Typical mild, dry air returns by Thursday

Published 7:00 am Tuesday, September 29, 2015

Low pressure in the middle and upper atmosphere and a surface low in the Gulf of Mexico combined to bring a surge of moisture, clouds, and rain out of the Gulf and into our area on Sunday.
Most of the county received about two-thirds of an inch of rain Sunday.
Much heavier amounts fell just to our east along the Gulf Coast. Areas near Pascagoula and Mobile received over seven inches of rain Sunday through early Monday morning.
These low pressure systems are expected to hang around through Tuesday and part of Wednesday giving us high humidities and a chance of showers each day.
What will get us out of the humid, showery air from the Gulf? An upper level wave of low pressure, three to seven miles up in the atmosphere is riding to our rescue on the northern jet stream. Diving south out of the Canadian plains, this trough is likely to extend from the Great Lakes all the way down into the Gulf of Mexico by Wednesday night.
The upper trough will also push through an associated surface cool front. All of which means that our winds through the lowest seven or so miles of the atmosphere will switch from southerly to northwesterly.
Those winds will bring dry air and mostly fair skies for Thursday, Friday, and Saturday. The air mass behind Wednesday’s front will be very seasonable. High and low temperatures will be near our averages for the first few days of October, about 84 and 60 degrees, respectively.

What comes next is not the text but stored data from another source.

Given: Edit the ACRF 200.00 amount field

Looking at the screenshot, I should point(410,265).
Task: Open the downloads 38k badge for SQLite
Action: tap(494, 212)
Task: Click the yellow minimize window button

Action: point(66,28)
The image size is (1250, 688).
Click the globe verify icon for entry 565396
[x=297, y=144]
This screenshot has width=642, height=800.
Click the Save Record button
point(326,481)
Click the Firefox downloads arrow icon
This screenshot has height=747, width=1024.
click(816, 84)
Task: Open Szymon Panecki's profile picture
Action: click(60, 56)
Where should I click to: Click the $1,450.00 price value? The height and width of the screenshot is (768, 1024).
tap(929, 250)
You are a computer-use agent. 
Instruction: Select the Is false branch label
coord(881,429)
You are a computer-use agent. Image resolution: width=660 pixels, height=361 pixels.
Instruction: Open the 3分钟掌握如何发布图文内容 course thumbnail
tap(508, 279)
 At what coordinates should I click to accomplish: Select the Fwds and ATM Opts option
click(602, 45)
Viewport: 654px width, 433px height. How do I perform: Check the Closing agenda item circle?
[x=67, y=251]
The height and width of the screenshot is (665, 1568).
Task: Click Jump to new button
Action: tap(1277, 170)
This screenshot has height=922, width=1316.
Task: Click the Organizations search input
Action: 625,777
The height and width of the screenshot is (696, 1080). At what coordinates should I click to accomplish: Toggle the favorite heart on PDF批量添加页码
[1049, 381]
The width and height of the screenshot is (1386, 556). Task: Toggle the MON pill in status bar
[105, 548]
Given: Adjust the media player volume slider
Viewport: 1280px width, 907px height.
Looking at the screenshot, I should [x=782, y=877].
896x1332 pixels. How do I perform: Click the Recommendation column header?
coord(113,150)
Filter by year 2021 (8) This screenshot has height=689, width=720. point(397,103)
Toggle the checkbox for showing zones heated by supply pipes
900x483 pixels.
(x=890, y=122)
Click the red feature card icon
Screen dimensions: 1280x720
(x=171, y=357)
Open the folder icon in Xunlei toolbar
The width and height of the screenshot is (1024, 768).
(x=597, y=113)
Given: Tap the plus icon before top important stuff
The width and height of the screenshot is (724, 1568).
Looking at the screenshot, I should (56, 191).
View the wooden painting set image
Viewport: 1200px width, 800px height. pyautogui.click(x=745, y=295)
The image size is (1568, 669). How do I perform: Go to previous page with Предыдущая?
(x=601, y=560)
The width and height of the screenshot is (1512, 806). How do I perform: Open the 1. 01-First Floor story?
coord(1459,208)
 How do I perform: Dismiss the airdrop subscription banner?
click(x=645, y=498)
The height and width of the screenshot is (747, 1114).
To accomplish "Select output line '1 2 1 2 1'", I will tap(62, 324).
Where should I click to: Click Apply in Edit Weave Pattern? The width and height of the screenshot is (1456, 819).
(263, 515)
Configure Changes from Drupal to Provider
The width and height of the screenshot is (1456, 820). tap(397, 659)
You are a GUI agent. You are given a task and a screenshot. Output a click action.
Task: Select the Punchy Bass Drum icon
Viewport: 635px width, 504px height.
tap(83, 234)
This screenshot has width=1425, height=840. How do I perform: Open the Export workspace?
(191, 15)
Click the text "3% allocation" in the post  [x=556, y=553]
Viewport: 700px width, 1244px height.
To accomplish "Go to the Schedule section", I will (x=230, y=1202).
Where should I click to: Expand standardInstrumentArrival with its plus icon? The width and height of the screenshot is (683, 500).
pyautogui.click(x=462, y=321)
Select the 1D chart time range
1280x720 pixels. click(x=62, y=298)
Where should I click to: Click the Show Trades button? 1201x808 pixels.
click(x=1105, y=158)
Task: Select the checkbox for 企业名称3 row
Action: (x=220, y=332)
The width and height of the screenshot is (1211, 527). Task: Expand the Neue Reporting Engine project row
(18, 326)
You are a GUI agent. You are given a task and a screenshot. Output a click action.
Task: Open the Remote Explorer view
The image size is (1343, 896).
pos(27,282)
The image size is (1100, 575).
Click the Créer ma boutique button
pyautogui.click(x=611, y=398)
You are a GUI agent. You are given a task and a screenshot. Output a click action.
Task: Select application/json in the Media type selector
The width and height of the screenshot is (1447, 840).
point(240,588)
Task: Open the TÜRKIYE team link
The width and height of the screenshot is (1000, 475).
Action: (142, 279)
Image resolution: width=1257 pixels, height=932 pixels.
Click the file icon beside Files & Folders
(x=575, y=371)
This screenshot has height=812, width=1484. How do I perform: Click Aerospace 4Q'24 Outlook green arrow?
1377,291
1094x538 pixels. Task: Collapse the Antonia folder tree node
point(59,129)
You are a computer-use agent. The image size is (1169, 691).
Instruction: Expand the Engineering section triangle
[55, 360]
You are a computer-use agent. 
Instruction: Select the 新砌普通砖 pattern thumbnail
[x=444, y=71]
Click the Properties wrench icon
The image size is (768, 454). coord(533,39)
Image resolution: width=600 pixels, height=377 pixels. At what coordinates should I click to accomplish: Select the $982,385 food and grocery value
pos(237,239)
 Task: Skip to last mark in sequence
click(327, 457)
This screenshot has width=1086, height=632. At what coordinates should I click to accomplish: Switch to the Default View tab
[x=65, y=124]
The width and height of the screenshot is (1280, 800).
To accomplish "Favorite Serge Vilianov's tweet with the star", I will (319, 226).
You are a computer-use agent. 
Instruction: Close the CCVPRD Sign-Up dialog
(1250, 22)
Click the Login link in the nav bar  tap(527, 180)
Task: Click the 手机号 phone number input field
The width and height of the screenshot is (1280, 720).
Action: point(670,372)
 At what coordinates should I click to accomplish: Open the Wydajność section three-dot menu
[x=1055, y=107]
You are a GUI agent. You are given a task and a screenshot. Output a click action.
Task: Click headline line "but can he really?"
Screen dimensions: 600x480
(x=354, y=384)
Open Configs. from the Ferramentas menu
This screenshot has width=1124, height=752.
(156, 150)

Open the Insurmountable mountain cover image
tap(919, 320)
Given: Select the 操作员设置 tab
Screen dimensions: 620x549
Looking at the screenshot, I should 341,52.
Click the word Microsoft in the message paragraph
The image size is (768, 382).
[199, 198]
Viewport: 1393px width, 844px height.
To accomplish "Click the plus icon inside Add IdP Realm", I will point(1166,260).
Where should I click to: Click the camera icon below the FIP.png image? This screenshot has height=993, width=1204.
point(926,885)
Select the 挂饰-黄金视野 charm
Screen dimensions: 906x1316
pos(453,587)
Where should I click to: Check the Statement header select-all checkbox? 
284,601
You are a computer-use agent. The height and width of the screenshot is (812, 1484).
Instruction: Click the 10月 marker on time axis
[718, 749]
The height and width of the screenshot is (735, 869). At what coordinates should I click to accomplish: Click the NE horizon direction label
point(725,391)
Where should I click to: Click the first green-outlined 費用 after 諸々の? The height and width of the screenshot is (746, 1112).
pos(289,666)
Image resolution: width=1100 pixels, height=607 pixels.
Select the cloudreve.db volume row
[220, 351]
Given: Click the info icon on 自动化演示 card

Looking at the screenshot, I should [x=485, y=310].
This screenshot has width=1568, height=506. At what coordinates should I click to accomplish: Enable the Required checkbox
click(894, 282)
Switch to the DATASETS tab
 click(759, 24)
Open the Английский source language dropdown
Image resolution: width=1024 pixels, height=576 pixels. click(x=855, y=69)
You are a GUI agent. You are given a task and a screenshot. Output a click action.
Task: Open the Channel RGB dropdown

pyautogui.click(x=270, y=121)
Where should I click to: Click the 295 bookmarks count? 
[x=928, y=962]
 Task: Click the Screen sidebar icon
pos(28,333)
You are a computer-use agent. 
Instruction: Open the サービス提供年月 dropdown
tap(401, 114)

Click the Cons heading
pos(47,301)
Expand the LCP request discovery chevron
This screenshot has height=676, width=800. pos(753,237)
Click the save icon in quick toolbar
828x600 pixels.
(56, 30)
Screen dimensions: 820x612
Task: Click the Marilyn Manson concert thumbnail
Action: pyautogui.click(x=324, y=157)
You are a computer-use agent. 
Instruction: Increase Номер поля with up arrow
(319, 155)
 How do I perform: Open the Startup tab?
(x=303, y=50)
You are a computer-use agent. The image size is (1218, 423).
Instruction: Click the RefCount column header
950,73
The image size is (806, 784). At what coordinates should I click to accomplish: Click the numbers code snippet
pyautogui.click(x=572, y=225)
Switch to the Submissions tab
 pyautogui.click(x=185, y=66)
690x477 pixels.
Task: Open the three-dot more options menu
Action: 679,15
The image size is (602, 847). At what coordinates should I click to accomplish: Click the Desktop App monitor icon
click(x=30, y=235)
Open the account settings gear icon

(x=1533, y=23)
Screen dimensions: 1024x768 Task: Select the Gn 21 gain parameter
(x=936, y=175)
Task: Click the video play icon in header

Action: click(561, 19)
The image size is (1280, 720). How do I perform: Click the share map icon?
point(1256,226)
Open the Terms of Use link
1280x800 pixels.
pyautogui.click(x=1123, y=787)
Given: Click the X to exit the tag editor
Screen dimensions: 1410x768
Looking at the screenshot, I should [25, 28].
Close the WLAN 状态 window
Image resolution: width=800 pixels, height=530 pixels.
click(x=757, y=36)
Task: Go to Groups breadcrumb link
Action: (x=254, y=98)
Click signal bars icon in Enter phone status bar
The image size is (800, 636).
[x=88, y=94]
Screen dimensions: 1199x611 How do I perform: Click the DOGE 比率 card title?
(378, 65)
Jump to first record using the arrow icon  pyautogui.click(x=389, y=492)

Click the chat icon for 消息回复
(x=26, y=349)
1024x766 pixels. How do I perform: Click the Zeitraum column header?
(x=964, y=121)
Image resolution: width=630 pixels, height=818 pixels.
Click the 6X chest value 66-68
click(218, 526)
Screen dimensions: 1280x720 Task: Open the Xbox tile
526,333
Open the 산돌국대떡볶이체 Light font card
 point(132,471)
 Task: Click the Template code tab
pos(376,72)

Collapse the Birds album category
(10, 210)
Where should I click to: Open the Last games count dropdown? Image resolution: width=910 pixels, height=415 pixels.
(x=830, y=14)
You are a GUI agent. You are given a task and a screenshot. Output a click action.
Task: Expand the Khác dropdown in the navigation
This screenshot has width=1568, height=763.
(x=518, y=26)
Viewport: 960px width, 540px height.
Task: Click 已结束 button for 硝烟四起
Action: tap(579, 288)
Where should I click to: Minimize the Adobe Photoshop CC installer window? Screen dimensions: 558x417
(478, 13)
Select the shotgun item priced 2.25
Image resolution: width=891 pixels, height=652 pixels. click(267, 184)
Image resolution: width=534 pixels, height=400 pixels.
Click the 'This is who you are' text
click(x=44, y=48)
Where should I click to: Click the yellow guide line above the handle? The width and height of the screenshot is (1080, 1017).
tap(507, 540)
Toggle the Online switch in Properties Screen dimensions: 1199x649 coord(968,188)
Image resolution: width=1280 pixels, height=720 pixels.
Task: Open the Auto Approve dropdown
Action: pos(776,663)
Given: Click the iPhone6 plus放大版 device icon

What can we expect in the longer term?
Every six hours, the National Weather Service’s Center for Environmental Prediction, NCEP, runs their global computer-based numerical weather model, known as the Global Forecast System or GFS, out to 16 days. As I’ve discussed in this column before, the skill of the model in depicting the largest, most significant weather systems is usually pretty good out to five to seven days from the time that it is run on NCEP’s supercomputers. In fact, that’s the main reason that I am able to write this column on Monday morning and discuss the upcoming week’s weather with some confidence that I won’t routinely be embarrassed.
For a whole host of reasons, and in keeping with what common sense would tell you, model skill of the GFS — and all other computer models — gets poorer the longer the forecast period is from the time that the model is run.
Still, these models can give us some information about the general trends in our weather over the next two weeks. Monday morning’s GFS model run is indicating that this Wednesday’s predicted high of 87 will be our warmest temperature for the next two weeks.
In other words, it looks like the seasonal shift from late summer to early fall is about complete.
You probably didn’t need the GFS supercomputer-based weather model to tell you that. Those leaves in your yard that need raking were already a pretty good indication.